The Supreme Court may be on the verge of clawing back some of the sweeping regulatory authority it unwisely gave the U.S. Environmental Protection Agency 15 years ago at the height of Al Gore-promoted global warming hysteria.
This about-face by the high court could come if conservative justices have the courage to do the right thing in West Virginia v. EPA, which the court heard Feb. 28. In all, 19 states are challenging how much power the federal Clean Air Act gives the agency.
West Virginia Attorney General Patrick Morrisey, a Republican leading the legal challenge, told this writer recently he is concerned the EPA is transforming itself from “an environmental regulator into a central energy planning authority.”
Morrisey said this case is “so important because it gets to the fundamental question as to who gets to decide the major questions of the day in our society.”
“Should major issues of the day be decided by Congress, or by an unelected bureaucracy that has no accountability to the American public?” he said.
Admittedly, whether the six conservative justices on the nine-member court will do the right thing is a pretty big if, especially given their fondness for fetishizing stare decisis, instead of putting the U.S. Constitution first.
A year after the Gore-centered agitprop film, An Inconvenient Truth, began brainwashing audiences, the Supreme Court ruled 5-4 in Massachusetts v. EPA (2007) that the EPA is free to regulate so-called greenhouse gas emissions, including carbon dioxide, as “air pollutants” under the Clean Air Act.
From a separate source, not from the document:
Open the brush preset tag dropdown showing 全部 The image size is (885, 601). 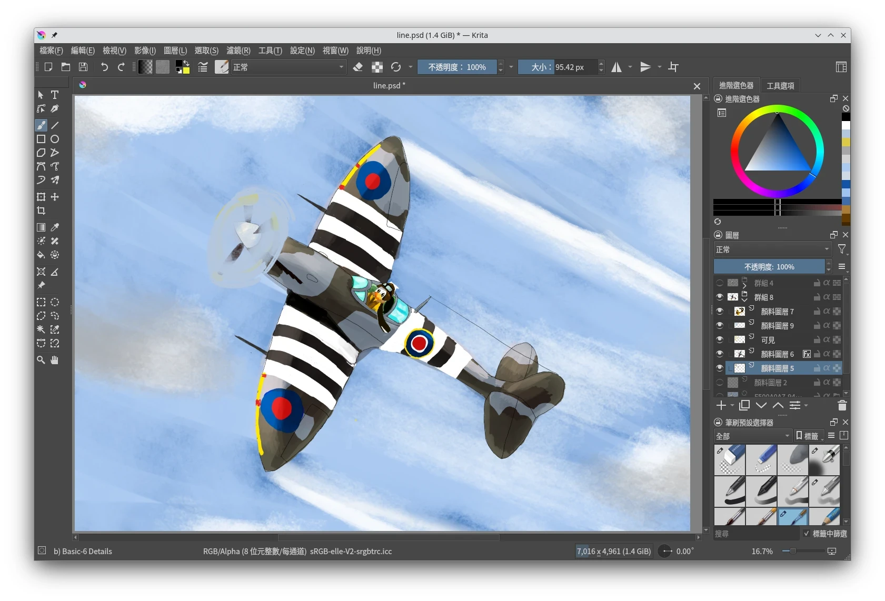[752, 436]
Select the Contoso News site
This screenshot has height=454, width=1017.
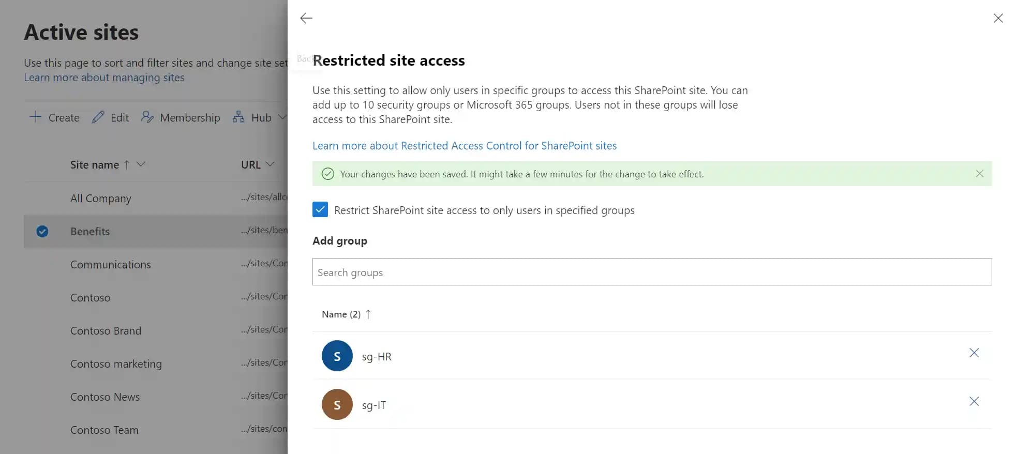coord(105,397)

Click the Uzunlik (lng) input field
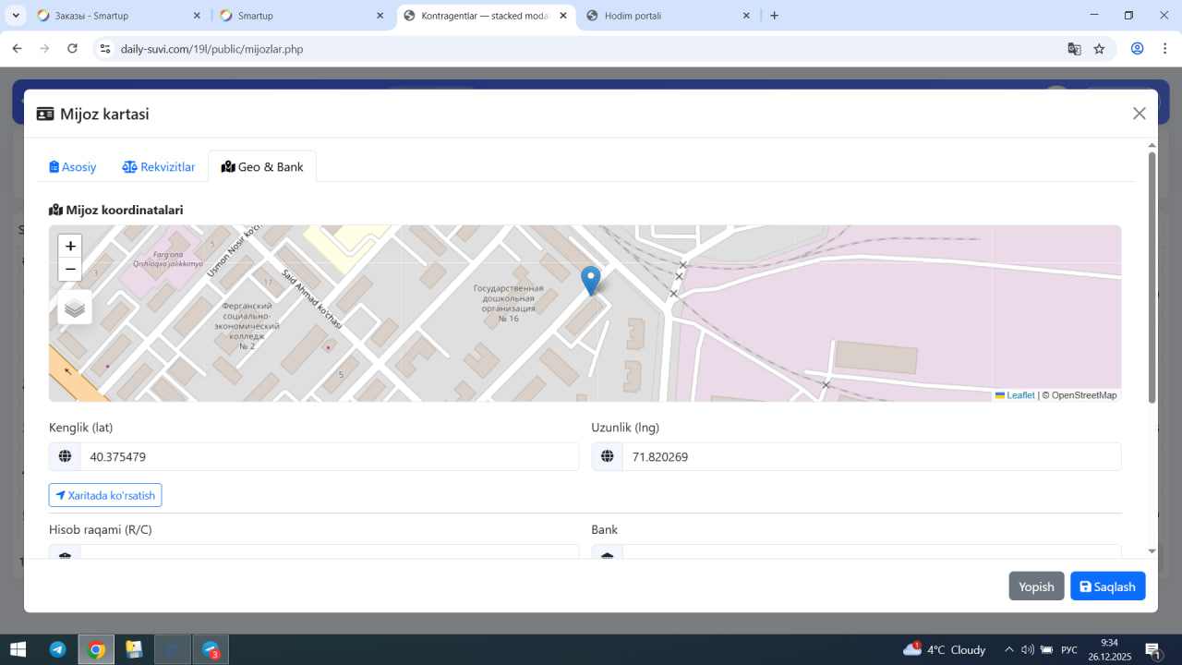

The high court bought into Gore’s nonsense big time, declaring climate change “the most pressing environmental challenge of our time.”
Propaganda disguised as science found its way into the majority opinion. The court cited the findings of the dubious Intergovernmental Panel on Climate Change (IPCC), and accepted that “the rise in sea levels associated with global warming has already harmed and will continue to harm Massachusetts.”
Carbon dioxide was to blame, the majority claimed.
A well-documented rise in global temperatures has coincided with a significant increase in the concentration of carbon dioxide in the atmosphere. Respected scientists believe the two trends are related. For when carbon dioxide is released into the atmosphere, it acts like the ceiling of a greenhouse, trapping solar energy and retarding the escape of reflected heat. It is therefore a species—the most important species—of a ‘greenhouse gas.’
But those who still cling to common sense in this irrational age have long ridiculed the designation of carbon dioxide, the invisible gas people push out of their lungs when breathing, as a pollutant.
After all, carbon dioxide is life – without it, there would be no photosynthesis, which is essential to the growth of plants.
The majority opinion in 2007 was written by the late Justice John Paul Stevens. His opinion was joined by current Justice Stephen Breyer, retired Justices Anthony Kennedy, David Souter, and the late Justice Ruth Bader Ginsburg.
The dissenters from this jurisprudential rubbish of were Chief Justice John Roberts, current Justices Clarence Thomas and Samuel Alito, and the late Justice Antonin Scalia.
Breyer, who is retiring at the end of the court’s present term, seems unlikely to flip on his comrades because it would hurt his legacy.
But if the three dissenters still on the court hold fast, two of the three new conservative justices – Neil Gorsuch, Brett Kavanaugh, or Amy Coney Barrett, could overturn or at least weaken Massachusetts v. EPA.
Unless he was playing devil’s advocate Feb. 28, Kavanaugh may be on-board with the 19 states’ challenge under the Clean Air Act.
“Congress must speak clearly if it wishes to assign an agency decisions of vast economic and political significance,” the Trump appointee said during oral arguments.
The court is skeptical when agencies “claim to have found in a long extant statute an unheralded power to regulate a significant portion of the American economy,” Kavanaugh said.
Alito also seems eager to curb EPA authority.
The justice told U.S. Solicitor General Elizabeth Prelogar that her approach would not impose any “concrete limitations” on EPA’s powers.
“What your interpretation of the statute claims for EPA is not a technical matter,” Alito said.
“It is not a question of how to reduce emissions from particular sources, but you are claiming that the interpretation gives you the authority to set industrial policy and energy policy and balance such things as jobs, economic impact, the potentially catastrophic effects of climate change, as well as costs.”
We’ll probably find out in May or June how the justices ruled.